Directions for this task >>
An exact copy of the data below is required; return it in full.

++++++++

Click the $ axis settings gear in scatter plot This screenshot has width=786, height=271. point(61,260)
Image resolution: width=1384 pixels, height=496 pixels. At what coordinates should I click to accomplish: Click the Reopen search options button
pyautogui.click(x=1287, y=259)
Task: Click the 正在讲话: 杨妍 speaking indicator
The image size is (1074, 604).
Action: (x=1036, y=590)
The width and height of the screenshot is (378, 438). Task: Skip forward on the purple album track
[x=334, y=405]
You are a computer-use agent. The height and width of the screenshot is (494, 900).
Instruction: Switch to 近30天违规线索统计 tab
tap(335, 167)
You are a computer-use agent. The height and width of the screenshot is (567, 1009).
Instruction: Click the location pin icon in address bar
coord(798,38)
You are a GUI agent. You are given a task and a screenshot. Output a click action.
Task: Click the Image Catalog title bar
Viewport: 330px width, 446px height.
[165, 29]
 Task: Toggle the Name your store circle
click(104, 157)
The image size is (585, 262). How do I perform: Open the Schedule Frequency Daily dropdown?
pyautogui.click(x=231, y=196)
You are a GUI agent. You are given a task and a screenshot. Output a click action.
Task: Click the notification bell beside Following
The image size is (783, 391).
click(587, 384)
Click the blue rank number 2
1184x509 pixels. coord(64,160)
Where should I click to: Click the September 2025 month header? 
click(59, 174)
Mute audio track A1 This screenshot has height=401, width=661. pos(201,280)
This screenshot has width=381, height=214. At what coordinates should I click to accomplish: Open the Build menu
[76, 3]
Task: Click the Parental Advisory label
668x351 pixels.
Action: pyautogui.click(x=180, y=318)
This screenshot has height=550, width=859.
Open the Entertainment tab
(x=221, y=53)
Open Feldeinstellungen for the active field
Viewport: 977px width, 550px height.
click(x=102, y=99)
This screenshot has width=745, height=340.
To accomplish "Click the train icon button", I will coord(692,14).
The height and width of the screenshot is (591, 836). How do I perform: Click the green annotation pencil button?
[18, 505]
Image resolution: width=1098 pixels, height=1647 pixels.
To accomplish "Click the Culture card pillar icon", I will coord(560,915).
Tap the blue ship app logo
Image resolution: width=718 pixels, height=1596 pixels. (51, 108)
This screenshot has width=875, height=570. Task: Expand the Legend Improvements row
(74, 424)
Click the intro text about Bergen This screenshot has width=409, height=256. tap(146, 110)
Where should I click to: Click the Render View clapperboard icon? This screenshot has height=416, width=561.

++++++++

Worked solution >>
Click the $ axis settings gear in scatter plot This screenshot has width=786, height=271. point(61,260)
Image resolution: width=1384 pixels, height=496 pixels. At what coordinates should I click to accomplish: Click the Reopen search options button
pyautogui.click(x=1287, y=259)
Task: Click the 正在讲话: 杨妍 speaking indicator
The image size is (1074, 604).
Action: (x=1036, y=590)
The width and height of the screenshot is (378, 438). Task: Skip forward on the purple album track
[x=334, y=405]
You are a computer-use agent. The height and width of the screenshot is (494, 900).
Instruction: Switch to 近30天违规线索统计 tab
tap(335, 167)
You are a computer-use agent. The height and width of the screenshot is (567, 1009).
Instruction: Click the location pin icon in address bar
coord(798,38)
You are a GUI agent. You are given a task and a screenshot. Output a click action.
Task: Click the Image Catalog title bar
Viewport: 330px width, 446px height.
[165, 29]
 Task: Toggle the Name your store circle
click(104, 157)
The image size is (585, 262). How do I perform: Open the Schedule Frequency Daily dropdown?
pyautogui.click(x=231, y=196)
You are a GUI agent. You are given a task and a screenshot. Output a click action.
Task: Click the notification bell beside Following
The image size is (783, 391).
click(587, 384)
Click the blue rank number 2
1184x509 pixels. coord(64,160)
Where should I click to: Click the September 2025 month header? 
click(59, 174)
Mute audio track A1 This screenshot has height=401, width=661. pos(201,280)
This screenshot has width=381, height=214. At what coordinates should I click to accomplish: Open the Build menu
[76, 3]
Task: Click the Parental Advisory label
668x351 pixels.
Action: pyautogui.click(x=180, y=318)
This screenshot has height=550, width=859.
Open the Entertainment tab
(x=221, y=53)
Open Feldeinstellungen for the active field
Viewport: 977px width, 550px height.
click(x=102, y=99)
This screenshot has width=745, height=340.
To accomplish "Click the train icon button", I will coord(692,14).
The height and width of the screenshot is (591, 836). How do I perform: Click the green annotation pencil button?
[18, 505]
Image resolution: width=1098 pixels, height=1647 pixels.
To accomplish "Click the Culture card pillar icon", I will coord(560,915).
Tap the blue ship app logo
Image resolution: width=718 pixels, height=1596 pixels. (51, 108)
This screenshot has width=875, height=570. Task: Expand the Legend Improvements row
(74, 424)
Click the intro text about Bergen This screenshot has width=409, height=256. tap(146, 110)
Where should I click to: Click the Render View clapperboard icon? This screenshot has height=416, width=561.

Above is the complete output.